Time for the Reserve Bank to seize the moment

How are governments and their central banks responding to the damage from the lock downs forced upon their economies and their citizens? They are doing all they can to minimize the damage to incomes sacrificed during the lock downs. There is no reluctance to spend- the issue is not about how much but rather how best to spend.  Restraints on fiscal deficits and money creation have been abandoned – and rightly so in the circumstances.

When so much central bank lending is to the government, even via the secondary market replacing other lenders, the distinction between monetary and fiscal policy falls away. The British government made this clear when it exercised its right to a large overdraft on the Bank of England. The Bank could not and would not say no to such a demand for funding, giving the state of the Kingdom. The US Fed has added over 2 trillion dollars of cash to the US banking system over the week to April 10th. That is increased its balance sheet by 50% over a very busy week. The federal government has budgeted for trillions of dollars of extra spending- including spending to cover possible losses on the Fed’s loan book.

Issuing money is usually the cheapest way for any government and its taxpayers to fund such emergency spending. Though when interest rates on long term government debt is close to zero – more so if interest rates are negative – as in the developed world- issuing debt is almost as cheap as issuing money. Though where would interest rates settle without the huge loans provided to governments and banks by their central banks?

This is not the case in South Africa and many other emerging economies. Issuing long term debt at around 10% p.a. is an expensive exercise. Issuing three-month Treasury Bills at 5% p.a is also expensive. For central banks to create money for their governments and tax-payers is a much cheaper option. Is there not the same good reason for them to support government credit in the same exceptional circumstances as vigorously as  is being done in the developed world to universal investor approval?

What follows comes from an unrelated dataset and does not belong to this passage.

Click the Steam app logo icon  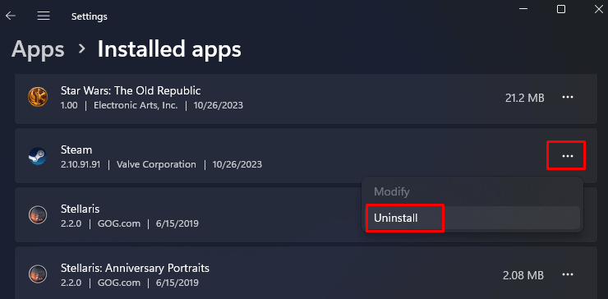pyautogui.click(x=38, y=156)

There is every reason for the SA government to rely heavily on its central bank at a time like this. With the same proviso as applies in the developed world. That is when the economy is again running close to its potential the stimulus should be withdrawn to avoid inflation. That test however will come later. There is an immediate challenge to be met now. And spending and lending without usual restraint is rising to the challenge.

How much economic output and income will be sacrificed over the period of the lock-down and the gradual recovery after that? A broad- brush comparison between what might have been without Corona and what may yet happen to the SA economy can be made. The loss in output as a result of the shut downs – the difference in what might have been produced and earned had GDP performed as normal in 2020 and 2021, and what now – post Corona- is likely to be produced has been estimated as follows.

We first estimate economic output and incomes (GDP at current prices measured quarterly)  had the economy continued on its recent path unaffected by Corona. To do this we use standard time series forecasting method. That is to extrapolate what might have transpired had GDP in money of the day continued to grow at its very pedestrian recent pace of about 4- 5 per cent per annum. GDP inflation in recent years has been of the order of four per cent per annum meaning indicating very little real growth was being realized as is well known. We then make a judgment about how much of this potential output will be lost due to the shutdowns. We estimate a GDP loss ratio for the quarters between Q1 2020 and Q4 2021 to calculate this difference between pre and post Corona GDP.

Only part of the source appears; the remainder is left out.